Data shown:
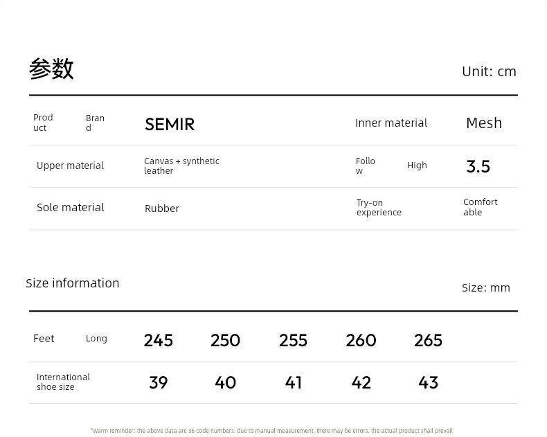The height and width of the screenshot is (437, 547).
Task: Click the warm reminder footnote text
Action: (271, 431)
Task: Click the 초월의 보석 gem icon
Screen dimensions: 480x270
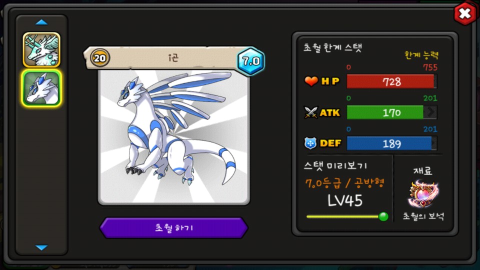Action: [x=423, y=194]
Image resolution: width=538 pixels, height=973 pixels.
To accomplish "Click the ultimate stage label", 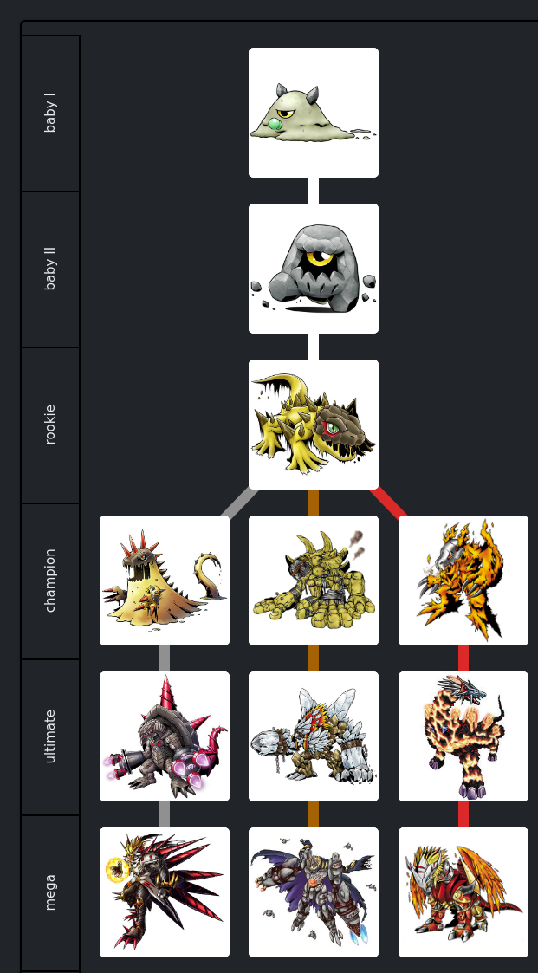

Aim of the task:
Render the records above as a JSON array of strings, one string per line, omitting blank lines and leaving out the pictures.

Full answer:
[
  "The height and width of the screenshot is (437, 547).",
  "Task: Click the warm reminder footnote text",
  "Action: (271, 431)",
  "Task: Click the 초월의 보석 gem icon",
  "Screen dimensions: 480x270",
  "Action: [x=423, y=194]",
  "Image resolution: width=538 pixels, height=973 pixels.",
  "To accomplish \"Click the ultimate stage label\", "
]